Właściciel pitbulla miał w nim interes
Wkrótce po opublikowaniu pierwszego wpisu dotyczącego Phoenix na mediach społecznościowych, na jaw wyszły straszliwe fakty z jej przeszłości. Pracownicy amerykańskiego schroniska zaczęli podejrzewać, że suczka była wykorzystywana do rodzenia szczeniaków w pseudohodowli . Wskazywać na to mogą liczne guzy na jej sutkach oraz niedowład kończyn.

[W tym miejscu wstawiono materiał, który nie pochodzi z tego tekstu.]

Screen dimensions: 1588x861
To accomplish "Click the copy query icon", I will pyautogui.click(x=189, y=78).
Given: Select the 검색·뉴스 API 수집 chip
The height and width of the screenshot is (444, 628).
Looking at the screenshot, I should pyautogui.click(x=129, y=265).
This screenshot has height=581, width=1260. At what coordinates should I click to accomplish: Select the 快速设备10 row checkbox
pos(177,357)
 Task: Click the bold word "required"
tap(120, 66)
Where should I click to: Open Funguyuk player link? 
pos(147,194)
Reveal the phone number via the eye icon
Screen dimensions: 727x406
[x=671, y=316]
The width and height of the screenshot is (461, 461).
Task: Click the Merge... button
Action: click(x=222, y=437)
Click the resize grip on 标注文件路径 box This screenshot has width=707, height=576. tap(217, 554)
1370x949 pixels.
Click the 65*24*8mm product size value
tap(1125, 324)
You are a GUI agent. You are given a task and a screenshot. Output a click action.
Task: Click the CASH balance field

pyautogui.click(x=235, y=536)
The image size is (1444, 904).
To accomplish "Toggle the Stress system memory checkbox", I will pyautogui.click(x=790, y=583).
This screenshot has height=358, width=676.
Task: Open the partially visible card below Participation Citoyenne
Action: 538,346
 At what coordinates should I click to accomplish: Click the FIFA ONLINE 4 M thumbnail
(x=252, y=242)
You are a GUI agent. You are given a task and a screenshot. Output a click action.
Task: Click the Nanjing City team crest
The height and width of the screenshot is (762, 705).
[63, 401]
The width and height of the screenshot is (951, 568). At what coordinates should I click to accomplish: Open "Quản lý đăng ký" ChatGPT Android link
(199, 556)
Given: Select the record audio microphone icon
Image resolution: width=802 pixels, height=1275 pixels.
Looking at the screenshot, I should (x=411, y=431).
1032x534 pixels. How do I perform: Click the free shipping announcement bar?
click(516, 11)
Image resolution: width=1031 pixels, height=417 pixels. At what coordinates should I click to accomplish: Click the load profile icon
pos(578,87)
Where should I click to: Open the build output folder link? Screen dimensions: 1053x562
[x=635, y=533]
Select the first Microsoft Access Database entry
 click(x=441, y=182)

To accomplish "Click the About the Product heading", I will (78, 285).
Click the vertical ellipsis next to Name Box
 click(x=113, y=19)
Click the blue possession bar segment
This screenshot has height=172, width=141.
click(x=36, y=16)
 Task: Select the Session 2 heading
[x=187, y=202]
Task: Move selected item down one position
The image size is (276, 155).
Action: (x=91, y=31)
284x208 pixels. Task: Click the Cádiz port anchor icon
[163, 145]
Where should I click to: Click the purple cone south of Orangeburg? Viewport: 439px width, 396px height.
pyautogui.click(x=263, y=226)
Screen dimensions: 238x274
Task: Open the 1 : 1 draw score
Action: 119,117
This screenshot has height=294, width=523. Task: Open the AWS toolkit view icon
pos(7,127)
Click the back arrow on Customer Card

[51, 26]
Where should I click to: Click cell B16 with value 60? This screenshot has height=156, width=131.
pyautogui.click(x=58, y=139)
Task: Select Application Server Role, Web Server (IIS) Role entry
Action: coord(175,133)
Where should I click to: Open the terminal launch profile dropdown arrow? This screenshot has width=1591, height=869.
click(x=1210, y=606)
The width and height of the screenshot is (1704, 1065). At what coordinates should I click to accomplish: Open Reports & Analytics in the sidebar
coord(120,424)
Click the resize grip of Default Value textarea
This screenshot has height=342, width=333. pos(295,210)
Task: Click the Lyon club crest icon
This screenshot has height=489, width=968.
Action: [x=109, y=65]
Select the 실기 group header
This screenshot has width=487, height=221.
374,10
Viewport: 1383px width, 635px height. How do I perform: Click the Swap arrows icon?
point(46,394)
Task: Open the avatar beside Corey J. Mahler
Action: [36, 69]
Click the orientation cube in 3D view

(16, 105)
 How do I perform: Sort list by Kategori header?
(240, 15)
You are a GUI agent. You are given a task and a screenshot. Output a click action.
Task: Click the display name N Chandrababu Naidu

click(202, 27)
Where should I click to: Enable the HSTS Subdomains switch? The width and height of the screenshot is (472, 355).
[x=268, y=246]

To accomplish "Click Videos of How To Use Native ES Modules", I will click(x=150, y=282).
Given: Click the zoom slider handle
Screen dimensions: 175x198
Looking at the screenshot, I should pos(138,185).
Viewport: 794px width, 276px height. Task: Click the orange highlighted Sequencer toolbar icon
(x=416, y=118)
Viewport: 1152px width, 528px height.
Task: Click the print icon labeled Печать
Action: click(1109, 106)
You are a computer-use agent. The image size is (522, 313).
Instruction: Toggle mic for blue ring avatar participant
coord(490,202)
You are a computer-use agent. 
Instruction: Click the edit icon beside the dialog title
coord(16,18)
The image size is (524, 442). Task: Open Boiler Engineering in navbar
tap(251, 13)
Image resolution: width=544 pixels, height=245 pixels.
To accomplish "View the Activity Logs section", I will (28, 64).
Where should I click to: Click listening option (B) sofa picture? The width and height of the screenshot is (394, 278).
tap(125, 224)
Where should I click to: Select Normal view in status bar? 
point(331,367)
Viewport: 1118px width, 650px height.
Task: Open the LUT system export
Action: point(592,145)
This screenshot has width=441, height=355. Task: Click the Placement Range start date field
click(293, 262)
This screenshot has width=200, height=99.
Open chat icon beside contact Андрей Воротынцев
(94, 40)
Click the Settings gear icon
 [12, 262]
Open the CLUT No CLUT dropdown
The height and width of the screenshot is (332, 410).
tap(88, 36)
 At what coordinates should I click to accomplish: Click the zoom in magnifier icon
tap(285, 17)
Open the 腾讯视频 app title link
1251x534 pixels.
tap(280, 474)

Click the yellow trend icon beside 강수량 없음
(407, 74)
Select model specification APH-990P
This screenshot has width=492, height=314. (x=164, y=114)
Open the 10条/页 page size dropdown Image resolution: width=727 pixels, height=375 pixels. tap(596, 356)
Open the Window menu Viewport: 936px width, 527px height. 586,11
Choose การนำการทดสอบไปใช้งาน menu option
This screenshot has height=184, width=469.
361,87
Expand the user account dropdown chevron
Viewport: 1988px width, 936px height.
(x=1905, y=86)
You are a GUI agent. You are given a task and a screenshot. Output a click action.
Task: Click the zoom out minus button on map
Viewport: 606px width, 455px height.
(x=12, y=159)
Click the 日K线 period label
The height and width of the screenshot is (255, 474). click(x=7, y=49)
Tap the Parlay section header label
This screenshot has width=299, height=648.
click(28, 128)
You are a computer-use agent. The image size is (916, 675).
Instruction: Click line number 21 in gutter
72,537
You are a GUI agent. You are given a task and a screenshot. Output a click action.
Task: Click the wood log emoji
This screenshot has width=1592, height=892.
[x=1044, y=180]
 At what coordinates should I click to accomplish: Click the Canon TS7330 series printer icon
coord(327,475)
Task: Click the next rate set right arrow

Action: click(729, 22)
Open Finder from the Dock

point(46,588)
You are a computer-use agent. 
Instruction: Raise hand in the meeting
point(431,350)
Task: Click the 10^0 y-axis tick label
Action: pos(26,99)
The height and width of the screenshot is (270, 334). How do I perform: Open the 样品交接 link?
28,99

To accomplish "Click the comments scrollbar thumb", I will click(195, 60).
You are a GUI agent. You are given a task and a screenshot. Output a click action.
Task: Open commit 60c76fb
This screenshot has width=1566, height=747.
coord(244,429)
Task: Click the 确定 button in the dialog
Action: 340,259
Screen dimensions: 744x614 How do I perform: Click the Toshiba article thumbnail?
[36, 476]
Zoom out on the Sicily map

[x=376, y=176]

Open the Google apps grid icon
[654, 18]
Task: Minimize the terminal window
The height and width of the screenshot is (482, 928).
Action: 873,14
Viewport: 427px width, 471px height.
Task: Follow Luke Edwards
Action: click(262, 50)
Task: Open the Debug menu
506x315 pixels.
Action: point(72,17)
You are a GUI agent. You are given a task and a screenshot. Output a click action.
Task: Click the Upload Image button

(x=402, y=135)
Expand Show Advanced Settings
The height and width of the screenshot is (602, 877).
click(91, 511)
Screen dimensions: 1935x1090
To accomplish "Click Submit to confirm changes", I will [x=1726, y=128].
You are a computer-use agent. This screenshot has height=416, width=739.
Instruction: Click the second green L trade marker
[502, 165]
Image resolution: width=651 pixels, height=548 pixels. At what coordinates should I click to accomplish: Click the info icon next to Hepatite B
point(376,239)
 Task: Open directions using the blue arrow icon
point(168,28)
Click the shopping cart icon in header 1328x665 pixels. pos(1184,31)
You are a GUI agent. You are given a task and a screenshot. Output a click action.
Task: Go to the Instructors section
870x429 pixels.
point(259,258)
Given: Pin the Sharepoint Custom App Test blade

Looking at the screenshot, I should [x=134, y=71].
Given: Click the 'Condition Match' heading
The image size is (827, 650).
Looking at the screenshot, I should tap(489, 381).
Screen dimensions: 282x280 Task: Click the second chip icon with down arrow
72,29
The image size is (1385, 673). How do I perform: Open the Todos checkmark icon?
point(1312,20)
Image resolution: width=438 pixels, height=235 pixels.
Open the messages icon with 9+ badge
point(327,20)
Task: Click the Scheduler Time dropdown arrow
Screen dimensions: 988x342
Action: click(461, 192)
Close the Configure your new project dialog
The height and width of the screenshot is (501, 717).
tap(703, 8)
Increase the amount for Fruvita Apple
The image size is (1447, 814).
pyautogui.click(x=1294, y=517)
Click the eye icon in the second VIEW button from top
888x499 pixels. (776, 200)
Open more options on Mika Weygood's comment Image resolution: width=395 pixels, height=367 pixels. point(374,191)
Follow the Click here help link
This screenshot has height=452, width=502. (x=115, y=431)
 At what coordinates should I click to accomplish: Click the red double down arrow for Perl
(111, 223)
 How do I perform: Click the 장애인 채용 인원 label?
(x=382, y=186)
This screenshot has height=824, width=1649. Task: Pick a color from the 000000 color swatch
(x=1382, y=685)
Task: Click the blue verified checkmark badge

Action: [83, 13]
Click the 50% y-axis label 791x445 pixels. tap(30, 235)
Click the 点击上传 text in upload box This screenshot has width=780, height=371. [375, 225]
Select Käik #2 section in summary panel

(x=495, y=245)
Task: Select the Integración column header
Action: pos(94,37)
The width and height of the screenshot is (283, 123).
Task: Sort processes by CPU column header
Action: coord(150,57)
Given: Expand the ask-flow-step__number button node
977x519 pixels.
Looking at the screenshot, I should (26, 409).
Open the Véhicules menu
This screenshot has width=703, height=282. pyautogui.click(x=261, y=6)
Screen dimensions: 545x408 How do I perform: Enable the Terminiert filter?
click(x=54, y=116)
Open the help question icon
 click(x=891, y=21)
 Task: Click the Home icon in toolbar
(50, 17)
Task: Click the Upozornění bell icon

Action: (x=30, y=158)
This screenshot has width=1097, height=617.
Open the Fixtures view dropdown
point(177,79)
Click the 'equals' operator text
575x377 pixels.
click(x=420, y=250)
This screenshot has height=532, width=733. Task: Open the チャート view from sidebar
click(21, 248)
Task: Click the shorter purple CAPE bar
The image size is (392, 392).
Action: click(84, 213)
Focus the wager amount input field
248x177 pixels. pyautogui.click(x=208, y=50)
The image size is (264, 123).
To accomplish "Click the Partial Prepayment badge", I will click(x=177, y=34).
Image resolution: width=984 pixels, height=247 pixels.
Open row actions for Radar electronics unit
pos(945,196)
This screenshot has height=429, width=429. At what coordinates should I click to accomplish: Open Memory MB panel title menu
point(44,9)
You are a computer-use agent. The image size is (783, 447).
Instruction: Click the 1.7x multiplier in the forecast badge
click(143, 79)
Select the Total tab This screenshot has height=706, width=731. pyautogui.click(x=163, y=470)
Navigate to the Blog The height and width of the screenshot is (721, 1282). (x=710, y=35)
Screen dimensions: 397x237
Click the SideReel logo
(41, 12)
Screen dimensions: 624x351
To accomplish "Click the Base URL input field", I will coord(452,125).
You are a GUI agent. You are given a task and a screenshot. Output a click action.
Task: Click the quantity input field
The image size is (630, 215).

Możliwe jest, że hodowca uczynił z Phoenix narzędzie do zarabiania pieniędzy. Suczka mogła posłużyć za żywy inkubator masowej "produkcji" kolejnych miotów. Zwierzę niewątpliwie przeżywało katusze, wydając na świat potomstwo w zawrotnym tempie.
Sprawą zajęła się amerykańska policja, która pilnie poszukuje sprawcy porzucenia pitbulla w śmietniku. Miejmy nadzieję, że osoba, która dopuściła się tak karygodnego czynu, wkrótce zostanie odnaleziona i odpowie za to przed sądem.